▶ _Texte fourni_:

☆ ☆ ☆ ☆ ☆

Le principe d’auto-régulation émotionnelle se retrouve au cœur des préoccupations : les jeunes ont besoin d’espaces de pause. Comme ces moments sont souvent rares, il devient essentiel de créer des occasions de débriefing, pour permettre une véritable réflexion et régénération émotionnelle.
Quelques conseils pour les médiatrices et médiateurs :
- Accueillir la parole de chacun·e
- Possibilité de faire un rappel à la loi si des paroles dépassent les limites de l’acceptable
- Importance d’installer un cadre au préalable d’une séance (bienveillance, rappel des horaires, règles de la circulation de la parole, etc.)
- Bien que nous ne puissions pas être spécialistes de tous les sujets, cela ne rend pas illégitime notre parole sur un film. Il est tout à fait possible de s’appuyer sur les savoirs du collectif pour enrichir la réflexion et les échanges autour de l’œuvre.
Il existe également une véritable bataille culturelle à mener : il ne s’agit pas seulement de protéger les sujets sensibles, mais aussi de donner davantage la parole aux minorités longtemps invisibilisées. Cela passe par les inviter à produire elles·eux-mêmes, en organisant des focus sur telle ou telle communauté par exemple, afin de rendre plus visibles leurs voix, leurs regards et leurs récits.
Le troisième temps de la table ronde a permis d’évoquer des cas concrets de médiation
- Une médiation autour du film L’étrange noël de M. Jack, de Henry Selick et Tim Burton, avec un public d’enfants.
- Une médiation autour du film Les femmes du bus 678, de Mohamed Diab, avec un public adulte et une association féministe.
- Une discussion entre professionnels sur la rédaction du dossier pédagogique de La leçon de piano, de Jane Campion
Pour finir, le micro a circulé dans la salle, enrichissant la table ronde par un temps d’échanges et de récits d’expérience de médiation de la part du public.
Quelques mots en guise de conclusion
Cette table ronde a mis en lumière des enjeux essentiels autour de la médiation dans une société qui évolue rapidement, et notamment nos rapports aux sensibilités et vulnérabilités de chacun·e.
Comme l’indique Vincenzo Susca, « dans notre époque caractérisée par le déferlement des émotions, nous ne sommes pas encore capables de les comprendre et de les accompagner. Il y a une tendance très méprisante de l’institution vis-à-vis de l’émotion : il faut les nier, les gommer, les neutraliser. Mais ça équivaut à les laisser aux mains des populistes. Notre tâche est celle d’accompagner toutes les formes d’émotion. On ne doit pas avoir peur de l’expression des émotions : on peut aller vers l’homéopathisation des émotions plutôt que vers leur négation. »

☆ ☆ ☆ ☆ ☆

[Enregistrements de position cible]
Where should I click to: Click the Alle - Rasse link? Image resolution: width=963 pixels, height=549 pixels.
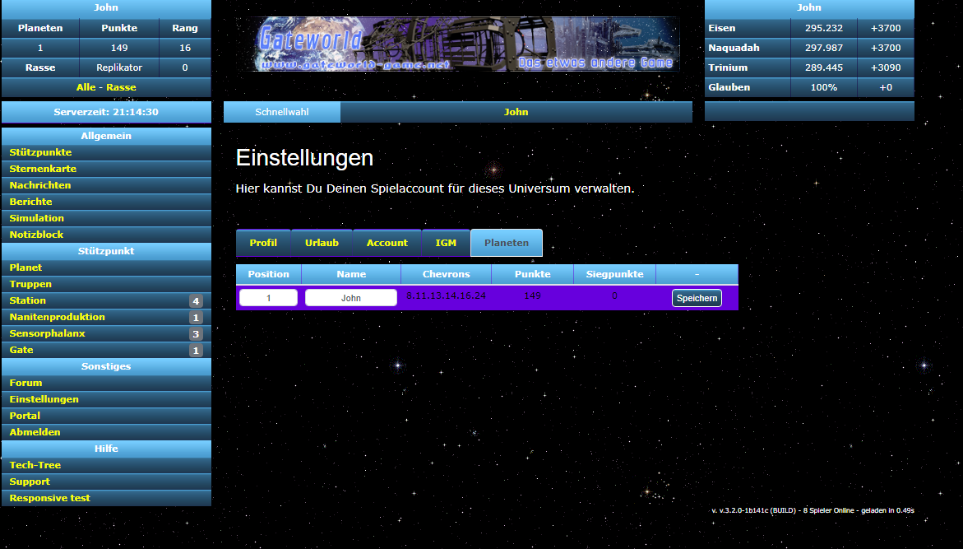(x=106, y=87)
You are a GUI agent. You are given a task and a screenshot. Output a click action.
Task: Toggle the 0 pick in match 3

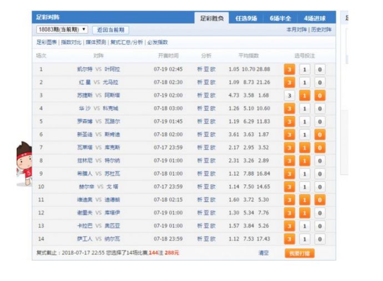tap(320, 95)
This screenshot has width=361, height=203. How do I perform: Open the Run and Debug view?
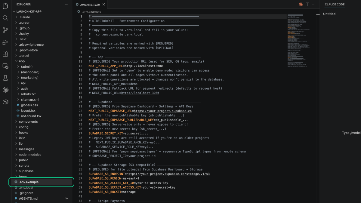(5, 42)
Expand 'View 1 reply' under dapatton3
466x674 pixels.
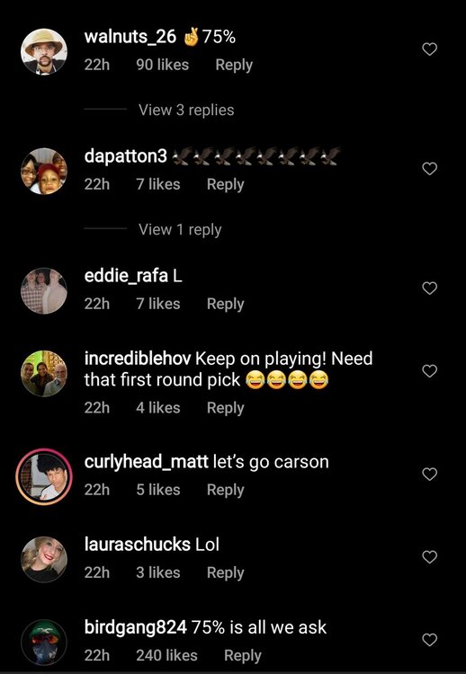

☆ ☆ ☆ ☆ ☆

▶ _Liste des tâches_:
**1)** D'après le texte sur la table ronde consacrée à la médiation, avec quel public la médiation autour du film L'étrange noël de M. Jack a-t-elle eu lieu ?
**2)** Pouvez-vous reproduire à l'identique, dans les enregistrements, le passage allant de la ligne qui contient "Expand 'View 1 reply' under dapatton3" jusqu'à la fin des enregistrements, bornes incluses, en laissant de côté les images ?

▶ _Réponses aux tâches_:
**1)** Avec un public d'enfants.

**2)**
Expand 'View 1 reply' under dapatton3
466x674 pixels.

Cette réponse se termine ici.